WORK TASK: Copy out the lines beginning with the one that contains "Screen dimensions: 762x433" and ending with the last line below, exactly as they stand. Pictures are not copied.

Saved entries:
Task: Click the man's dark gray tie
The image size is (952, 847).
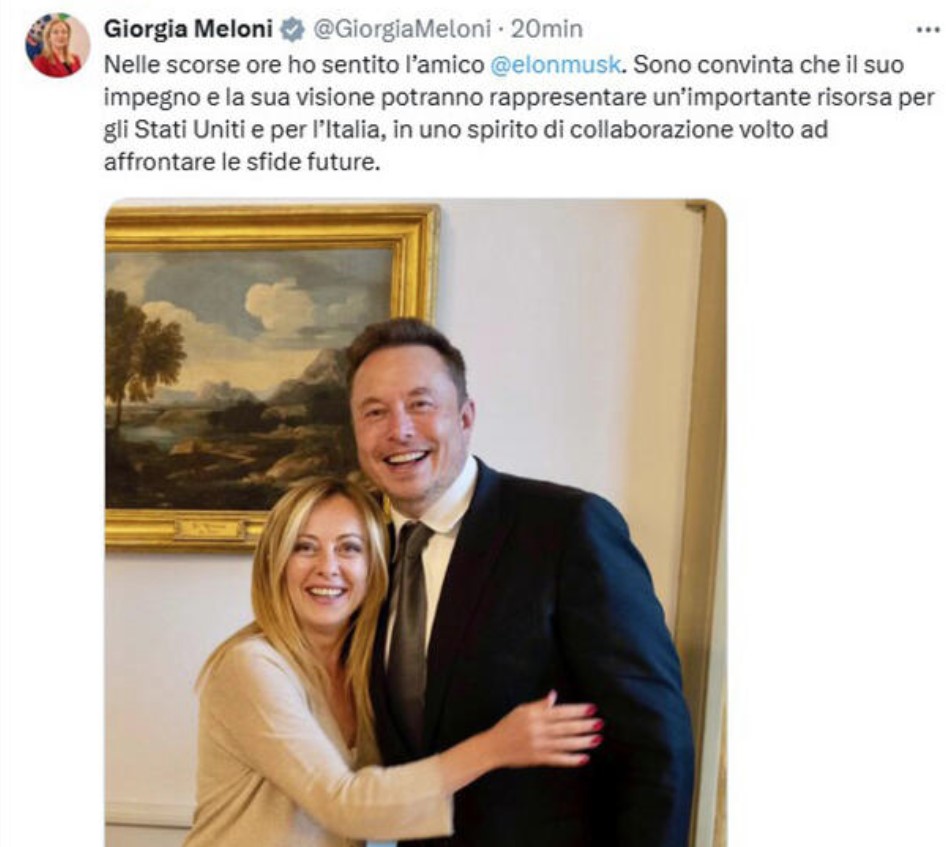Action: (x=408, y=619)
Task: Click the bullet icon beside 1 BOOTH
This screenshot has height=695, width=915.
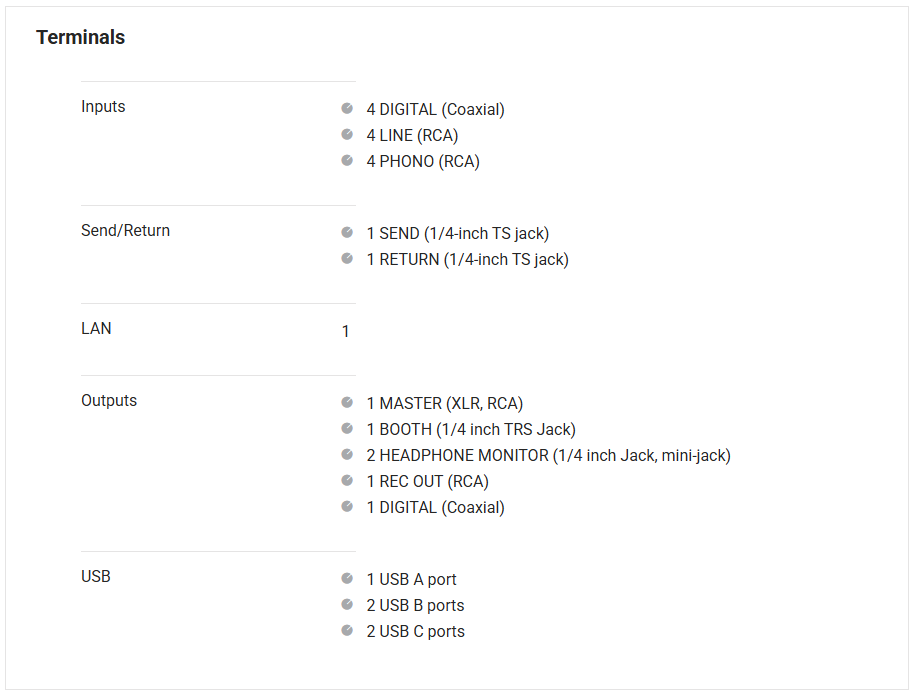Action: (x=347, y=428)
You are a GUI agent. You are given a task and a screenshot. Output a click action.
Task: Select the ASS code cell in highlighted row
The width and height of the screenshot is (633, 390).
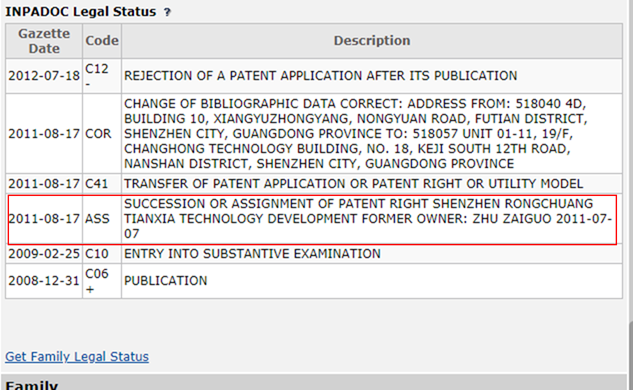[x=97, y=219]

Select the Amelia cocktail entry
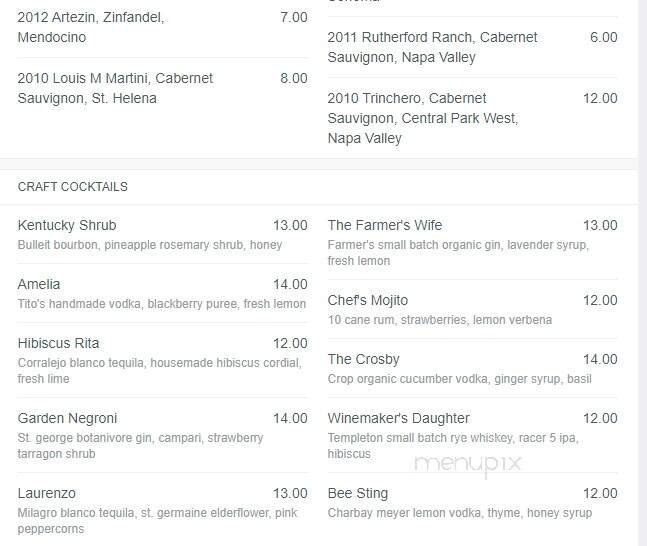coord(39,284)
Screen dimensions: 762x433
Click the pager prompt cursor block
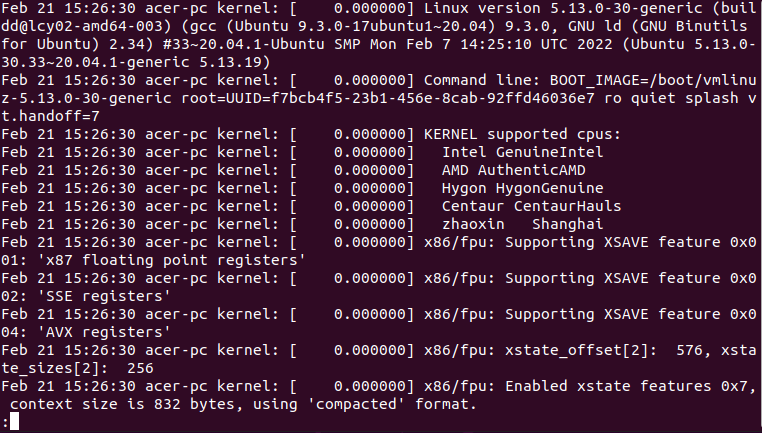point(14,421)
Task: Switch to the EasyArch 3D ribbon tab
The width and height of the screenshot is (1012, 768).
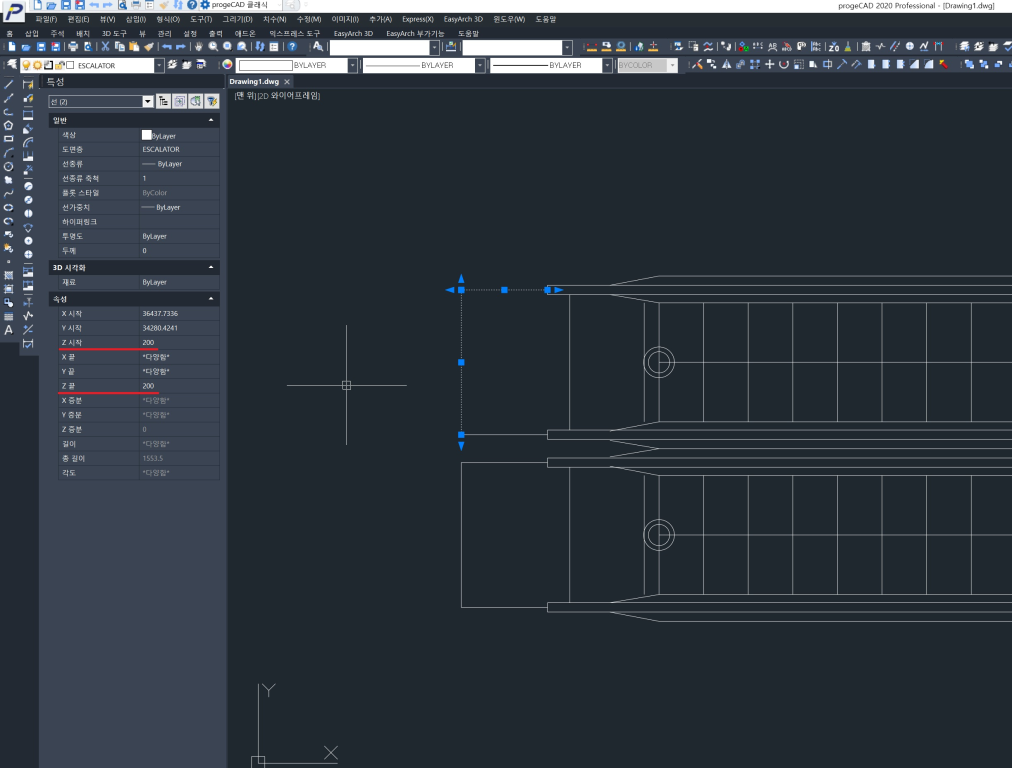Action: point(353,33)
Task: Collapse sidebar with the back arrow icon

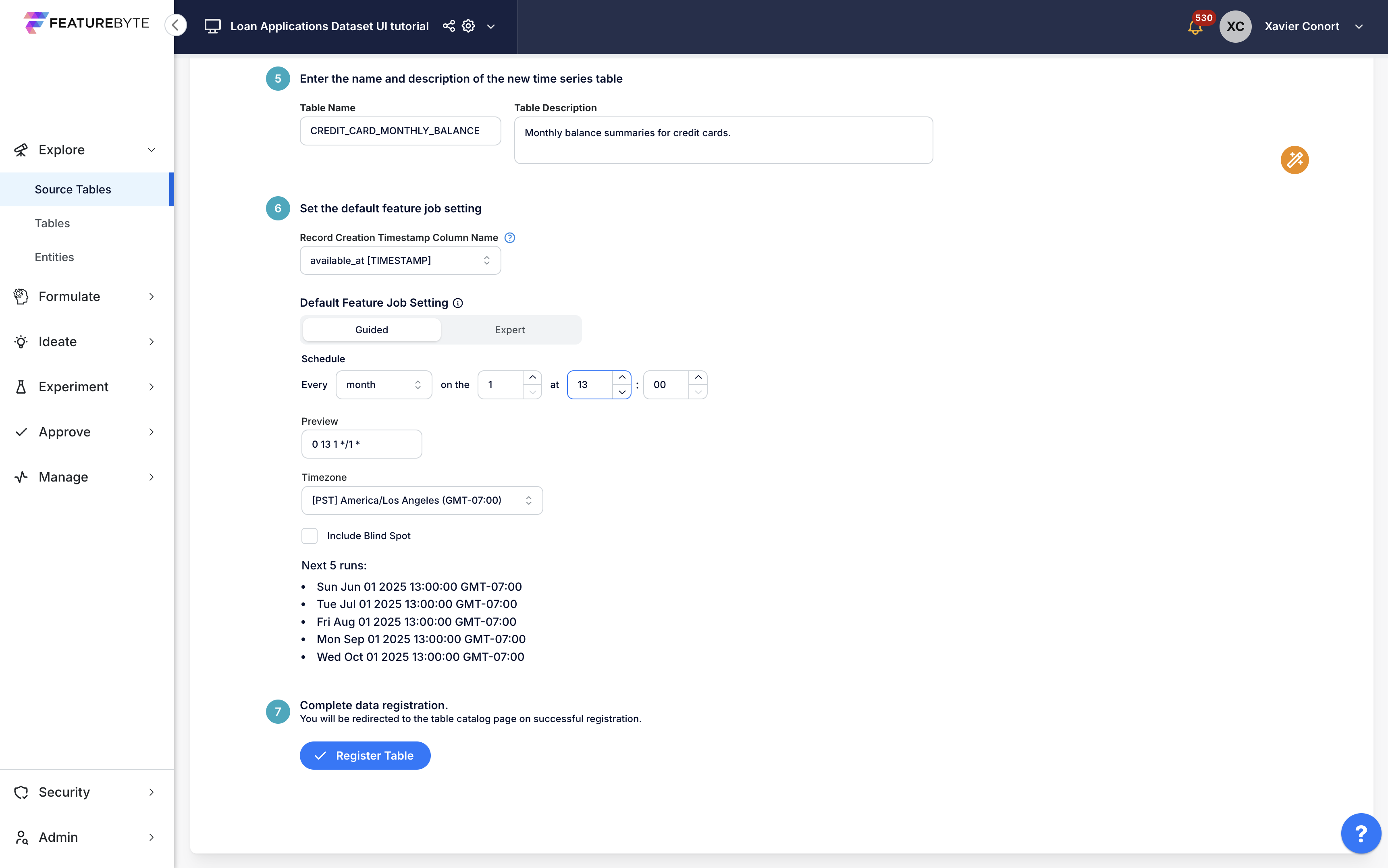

TASK SOLUTION:
Screen dimensions: 762x433
Click the pager prompt cursor block
point(14,421)
Task: Switch to the EasyArch 3D ribbon tab
The width and height of the screenshot is (1012, 768).
Action: point(353,33)
Task: Collapse sidebar with the back arrow icon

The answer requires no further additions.